We don't have to be able to standardize every aspect of society for computable code to be useful, since we can standardize parts of it. Whatever precision we can reasonably justify will pay dividends by allowing those aspects of our governance to be automated and transparent, meaning we can focus more on the imprecise things that really deserve our attention.
The idea of writing governance codes in imprecise natural language is a concept everyone in the world is familiar with, that's been around for thousands of years. There are entire professions centered around the way we write laws and corporate contracts, and these people likely wouldn't be very excited about the entire paradigm of their world changing.

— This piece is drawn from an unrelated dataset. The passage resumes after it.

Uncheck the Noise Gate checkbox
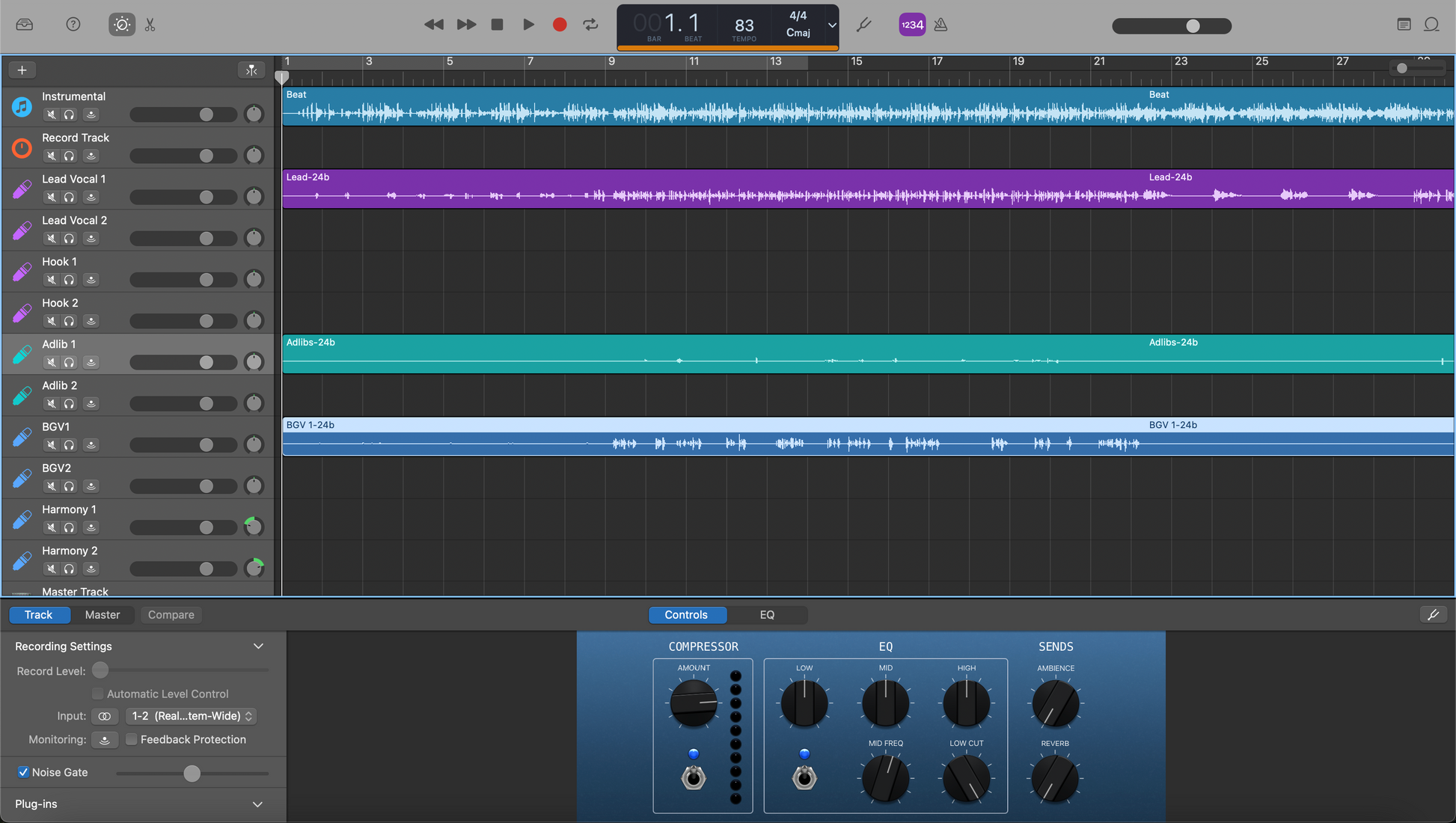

And of course, society as a whole is difficult to change, which can be reasonable since it's not always smart to change something that's already working in ways we barely understand.
This the biggest problem with computable governance codes, that its risky and expensive and possibly unpopular to make large changes to important aspects of society. Society isn't wrong in being resistant to change, so if we're going to propose something big we should first demonstrate it's a good idea with small-scale experimentation.
Governments have the power to tax people and enforce laws and go to war, so changing governments is risky and should be done carefully. But changing purely private organizations is a lot less risky, especially if those private organizations are small or new. At some point in the near future, probably after the Magmide project is fully usable, I intend to build a governance language and to use it to govern private organizations like cooperatives, companies, and political groups. If the idea of computable governance code has been used in enough successful organizations for long enough, then we can more confidently propose using it in governments.